Is there any volunteering, groups like this where you could meet people? Would that help you cope with the job in the meantime?

StopStartStop · 29/10/2022 12:47

OP, give yourself a break.

Stop thinking you need people, 'friends' etc - once you give up that thought, life becomes a lot easier.
Stop thinking you must do something to find people you can relate to. Don't put yourself to that pain and expense. My life got a lot better when I stopped forcing myself to do that.
Stop thinking your work has to be tolerable - a lot of work isn't. Work that you do for money to live is normal. Work that you find endless joy in, that's rare.

Accept things as they are for now. You are miserable and from what you've said, that's a reasonable response to your circumstances.

Start to define what counts of happiness for you. I went for 'a roof over my head, not much physical pain'. It's a low threshold, but there are advantages to that.
Start noticing every time you are in that position. Every moment.
'Bank' every moment of happiness/contentment/not-quite-unbearable suffering😉.
Before long, you will realise that you have a lot of those quiet, peaceful, contented moments.

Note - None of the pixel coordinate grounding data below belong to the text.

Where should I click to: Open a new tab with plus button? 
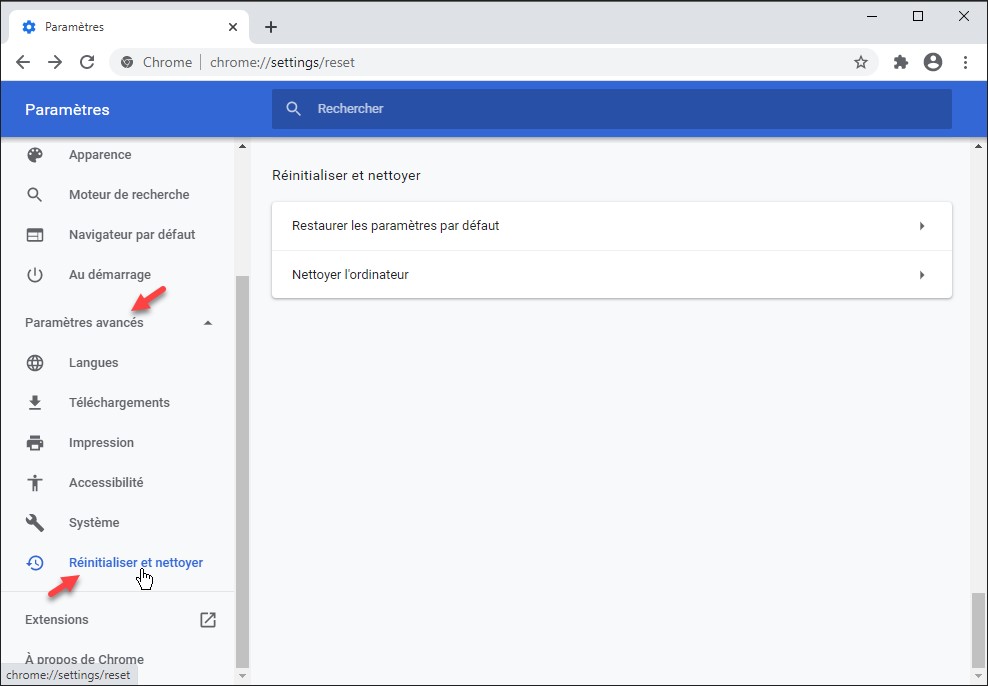click(x=271, y=27)
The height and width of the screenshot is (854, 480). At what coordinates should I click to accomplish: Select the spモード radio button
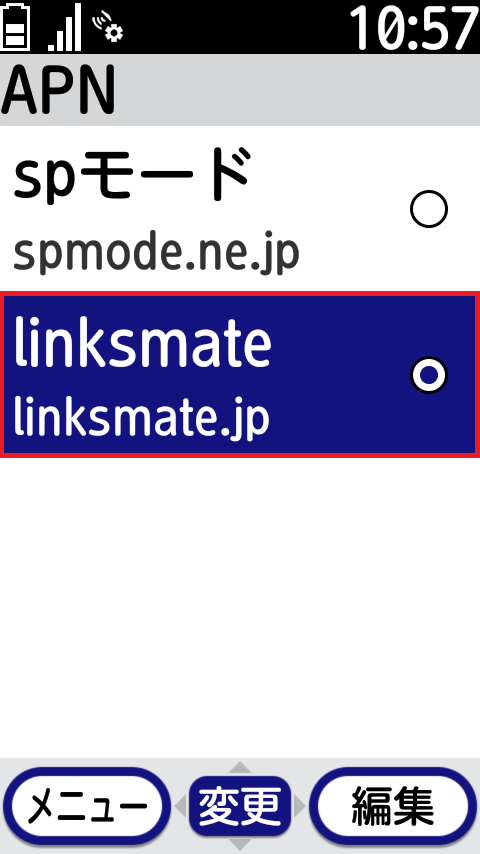click(x=429, y=209)
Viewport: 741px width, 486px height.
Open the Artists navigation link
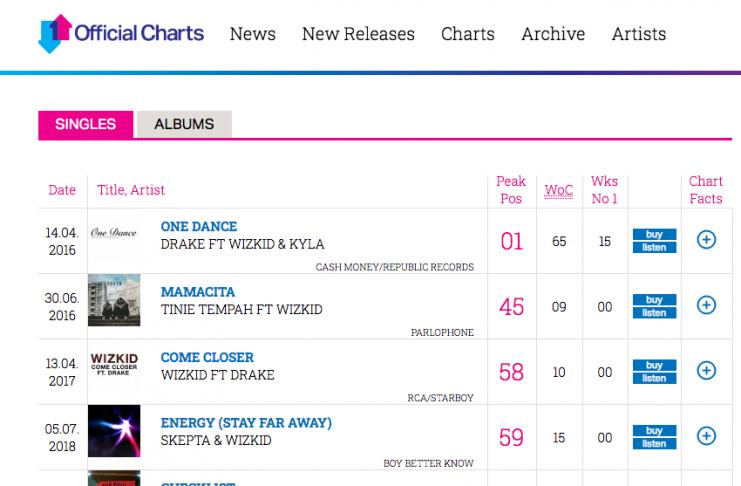[x=639, y=34]
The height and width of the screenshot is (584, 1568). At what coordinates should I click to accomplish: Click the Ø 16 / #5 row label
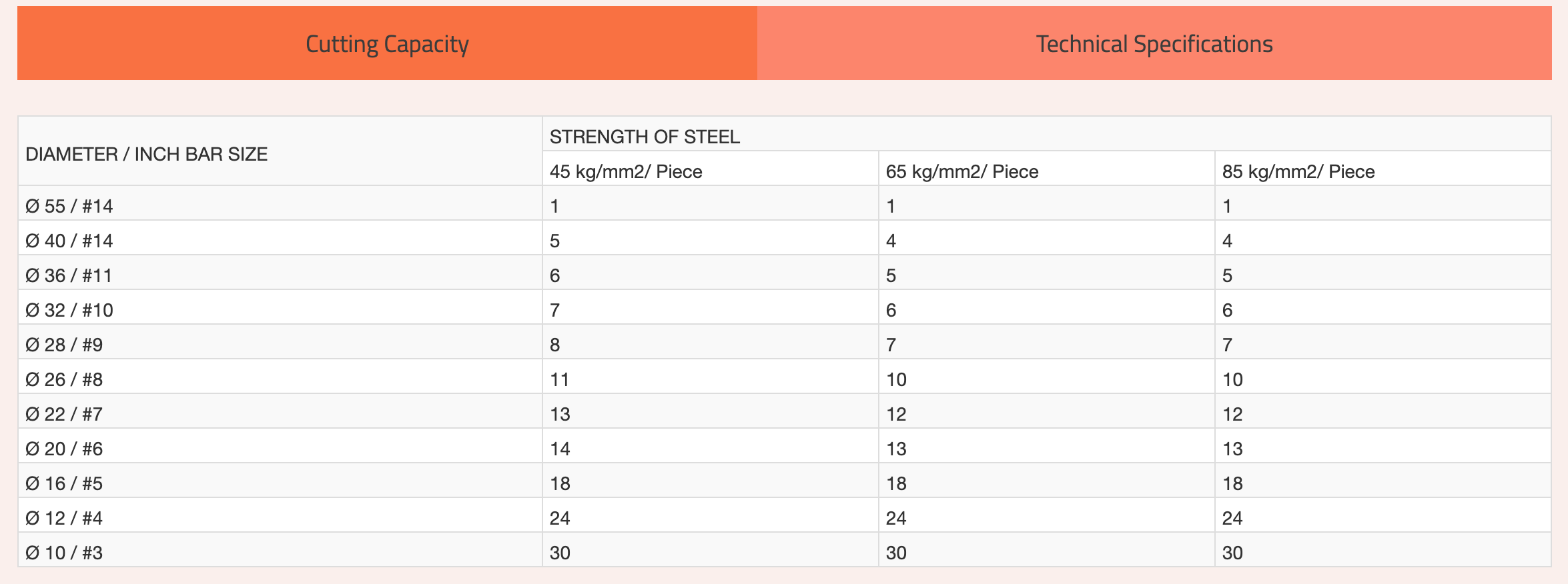[64, 483]
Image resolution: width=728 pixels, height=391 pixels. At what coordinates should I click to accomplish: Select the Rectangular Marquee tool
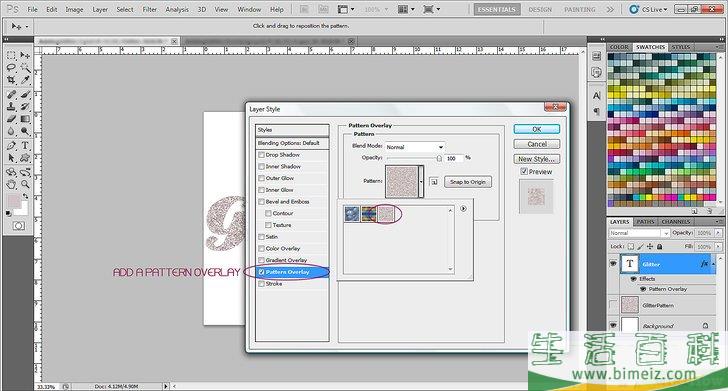(x=11, y=55)
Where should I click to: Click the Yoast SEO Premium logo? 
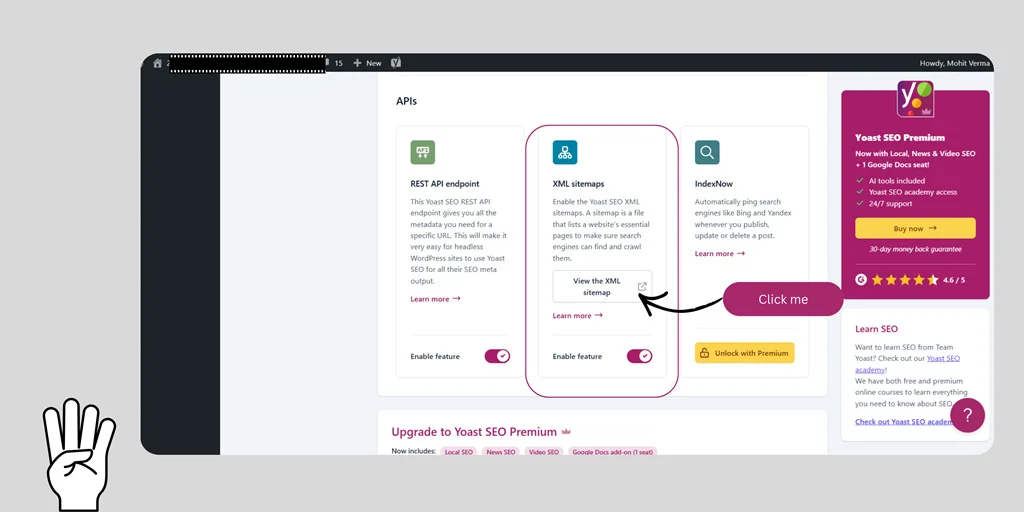pyautogui.click(x=915, y=99)
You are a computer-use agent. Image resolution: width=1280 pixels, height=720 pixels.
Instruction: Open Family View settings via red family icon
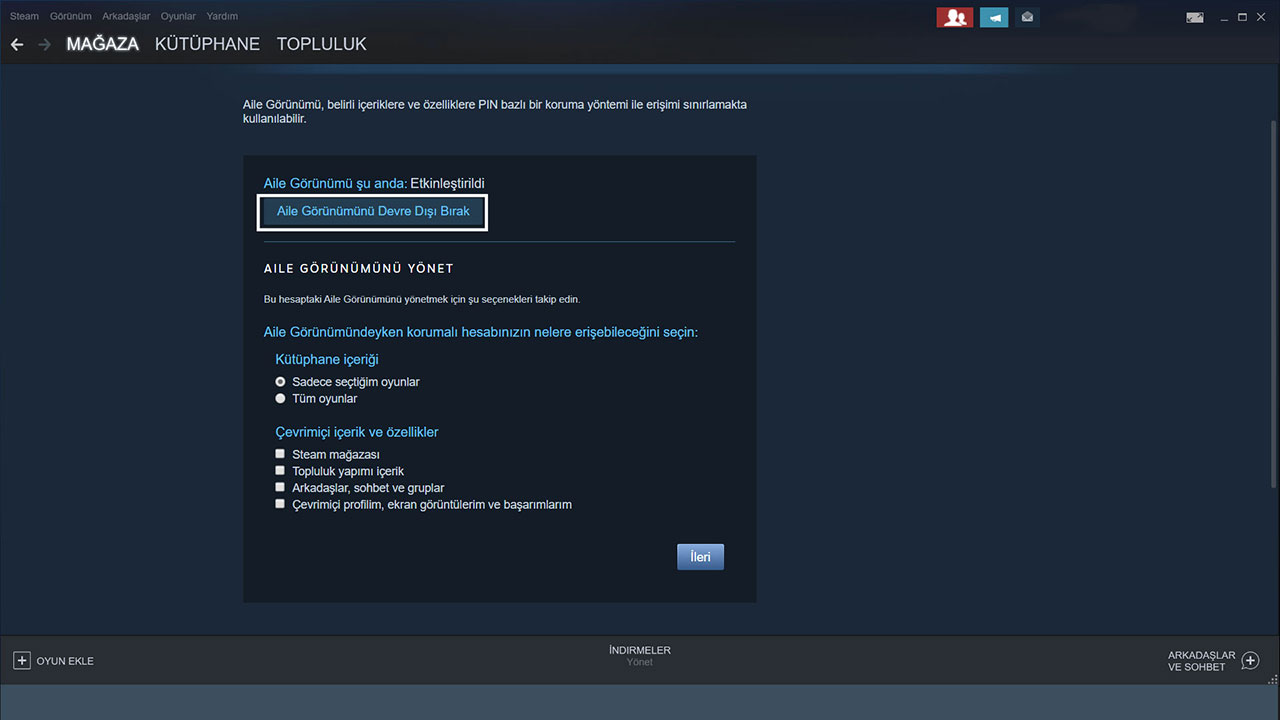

It sounds like shite, I know! But, it works. Use the mindfulness bell, too. It's a bowl, really, I think.

Work on yourself and your perceptions for a while, and the other things will follow.

StopStartStop · 29/10/2022 12:48

Counts as happiness. And I did preview...

RandomMess · 29/10/2022 12:50

How about seeing if you could get some evening work one or two days per week a bar or restaurant to be sociable again?

I do think the situation at work is the main problem as we spend so much of our waking hours at work.

Flowers
Bythesea22 · 30/10/2022 12:59

@RandomMess thsnka for the suggestion. I’ll consider this for the future but don’t want anything that could cause extra stress atm.

OP posts:
category12 · 30/10/2022 13:31

Maybe have a read back of your replies and think about what they have in common?

It's all "can't do this/that doesn't work". Now it may very well be true that none of our suggestions would work for you, but it strikes me that you're emotionally stuck, feeling nothing can help.

You're understandably in a bad place with your mh, and not really able to see the woods for the trees.

Are you seeing your gp and trying any medication for the depression and anxiety? (I see you're awaiting counselling.) If not, might be worth doing or checking if your dosage is right.